Keeping their best interests at heart
Her 90-something father, the friend said, had been told he could no longer drive.
He hadn’t been driving much anyway, but the first thing he did upon hearing of his loss of driving-privileges was to steal away in a family vehicle and drive to a grocery store and, later, to a pizza shop.
The account reminded me of my grandfather, who many decades ago rolled his wheelchair to the end of a hall in his residence, unlatched the door and proceeded apace across the parking lot.
When people found him in his overturned wheelchair, he was laughing.
Such stories strike terror in the hearts of health care providers and family members—and rightly so—because both tales could have had vastly different and perhaps terrible conclusions.
Yet, their authors’ escapades also remind us that in any care situation, we are dealing with individuals—individuals with unique personalities and pasts, with, yes, occasional stubborn streaks and often-captivating humor.
And at Diakon we recognize and love that fact!
As an organization that has been successfully serving people of all ages since 1868, we wouldn’t have it any other way. We take time to know each resident and client on the individual level.
Indeed, we must do that—because it’s the only way we can truly uphold a core value of our mission: That “all people are unique gifts of God to be valued.”

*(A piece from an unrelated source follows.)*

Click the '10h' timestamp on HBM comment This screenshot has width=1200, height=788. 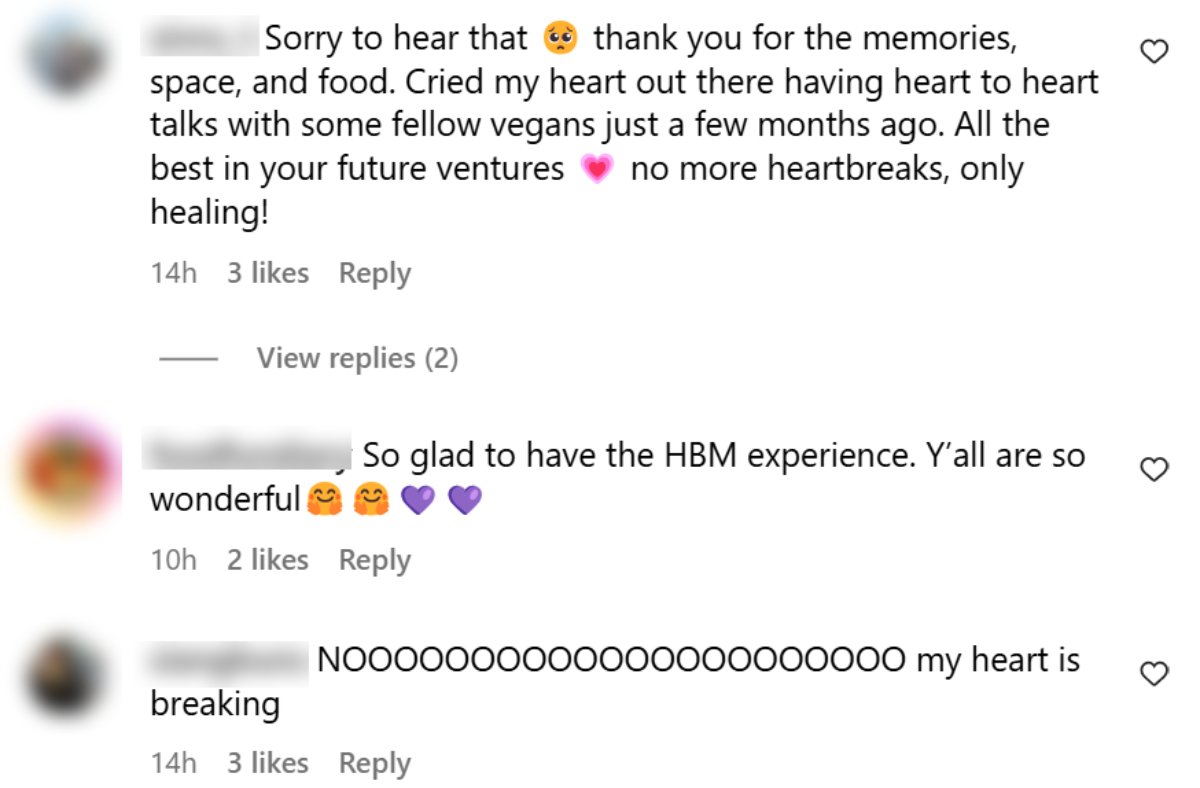(174, 560)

Valuing them—according them the dignity they deserve—means we care for our residents and clients as we would care for ourselves, keeping their best interests always at heart, helping to make their worlds whole again to the extent possible and, yes certainly, keeping them safe! —
So no unauthorized car excursions and certainly no wheelchair elopements but, yes, acknowledgement and honor of the traits and experiences that underscore each unique lives.